Our site visits indicated that Medicaid spending processes were vastly different. Federal mandates, considerations of federal match rates, and active participation of organized provider groups that served as advocates for various parts of the program often dominated Medicaid spending. Perhaps because of the involvement of such groups, Medicaid was also a more politically salient program area. Unlike “welfare,” even the post-reform versions, health programs regularly engaged the attention of elected officials, including legislators, governors, and top administrators.
Among the six poor states in our sample, organized providers were especially strong in the four rural and southern states where Medicaid played a major role in the health care industry and local economy. In these states, hospitals and other health institutions played a large economic role; nursing home residents were more likely to rely on Medicaid; and a greater proportion of births, often more than half, were paid for by Medicaid. Also, most health institutions in these states relied on Medicaid, making it more of a universalistic program, in contrast to the situation in wealthy states, where some institutions depended heavily on Medicaid, while many did not.
Attractive federal match rates were often noted in debates over Medicaid budgets in poor states, especially during periods of budgetary stress. By themselves, however, match rates appeared to constitute insufficient conditions for understanding levels of support for Medicaid in poor states because equally strong match rates had been available under AFDC and were still available under child welfare programs, though with much less expansive effects. However, the combination of attractive match rates, federal minimum requirements, and strong constituencies seemed critical and meant that, even in poor and conservative states, medical assistance programs could enjoy substantial support.
Other factors might have bolstered support for Medicaid. In most of the states, the agencies that administered Medicaid were separated from those that administered welfare and non-health social services, and that separation insulated health programs from the often negative views about social service agencies held among legislators.

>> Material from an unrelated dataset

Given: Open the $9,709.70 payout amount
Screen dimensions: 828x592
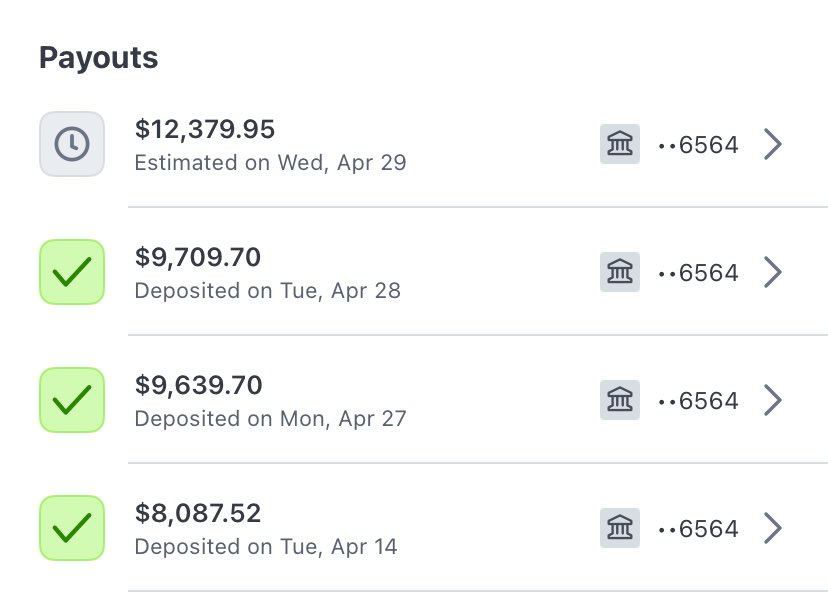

Our case studies indicated that, for the most part, non-health service programs elicited less political interest. These programs did not evoke the ideological divisions affecting cash assistance programs. Nor did they elicit participation of major provider groups in these low-fiscal capacity states. As a result, decisions in poor states about what programs to support in this diverse category of non-health social services were often delegated to and controlled by state administrators rather than legislators and governors. Choices regarding non-health services were more likely to reflect a sort of technocratic politics. Decisions were often made on the basis of state administrators’ assessments about the relative merits of different programs and their centrality in achieving major goals.
However, though administrators had some control over which programs grew and which were cut, they had little control over general fiscal constraints, and these changing constraints often dominated recent budgetary processes for this group of programs. Since the last recession, legislatures and governors typically instructed social service agencies in the six case study states how much they must cut from their total budgets, not precisely where to reduce services. Administrators often made cuts based on judgments about what services were critical to major agency goals, what programs were successful in terms of performance standards, what programs were needed to create or maintain a coherent “package” of benefits or services, what programs involved high stakes (e.g., “life or death” issues), and how and whether programs can be administered with fewer staff.